INFORMATION PROVIDED START

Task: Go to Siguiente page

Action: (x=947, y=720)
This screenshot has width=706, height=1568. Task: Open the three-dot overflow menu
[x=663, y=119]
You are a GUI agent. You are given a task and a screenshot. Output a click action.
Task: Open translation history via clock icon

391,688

INFORMATION PROVIDED END
INFORMATION PROVIDED START

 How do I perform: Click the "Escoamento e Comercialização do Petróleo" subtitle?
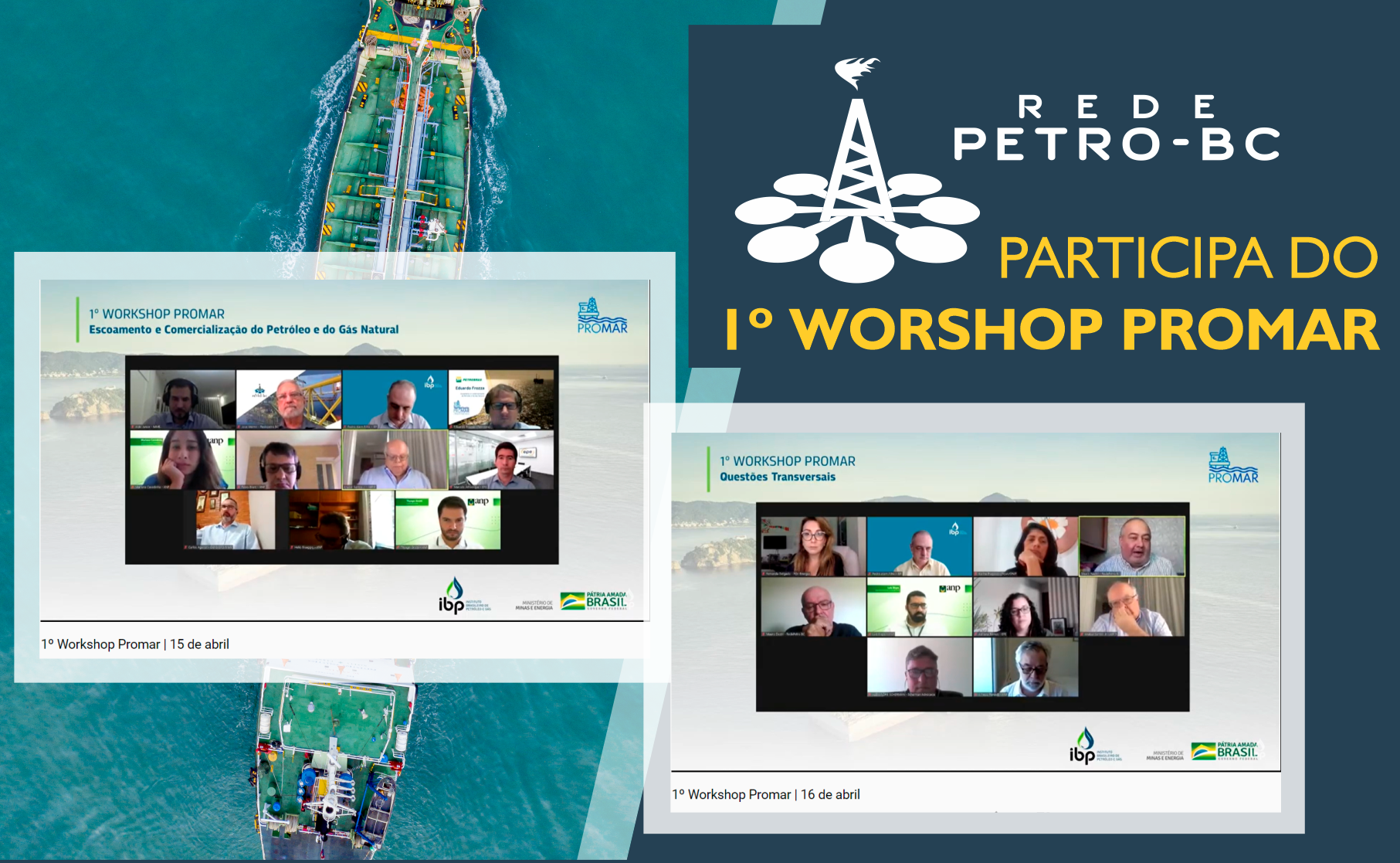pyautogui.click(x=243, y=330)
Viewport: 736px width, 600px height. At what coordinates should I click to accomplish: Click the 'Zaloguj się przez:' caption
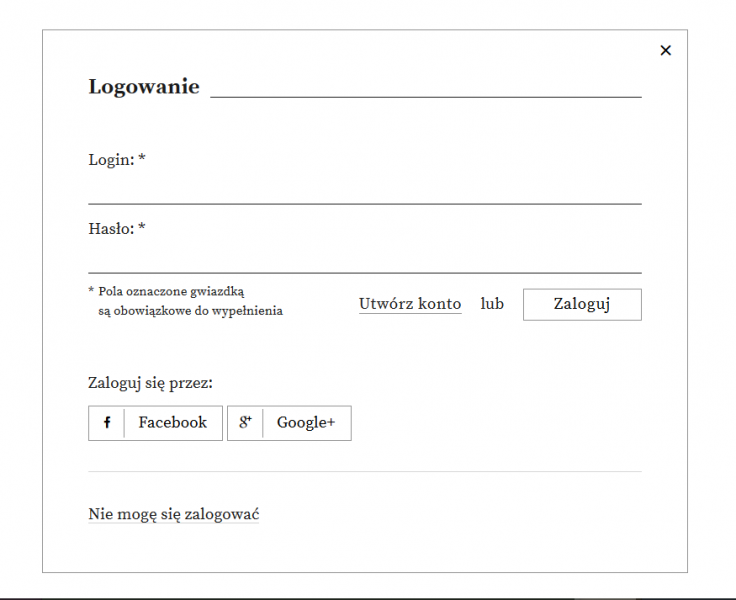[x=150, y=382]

INFORMATION PROVIDED END

→ **DESCRIPTION OF THE TASK**:
Reproduce exactly the lines of the records above from the one with "Task: Go to Siguiente page" to the one with "You are a GUI", both included, and leave out everything else.

→ **WRITTEN RESPONSE**:
Task: Go to Siguiente page

Action: (x=947, y=720)
This screenshot has width=706, height=1568. Task: Open the three-dot overflow menu
[x=663, y=119]
You are a GUI agent. You are given a task and a screenshot. Output a click action.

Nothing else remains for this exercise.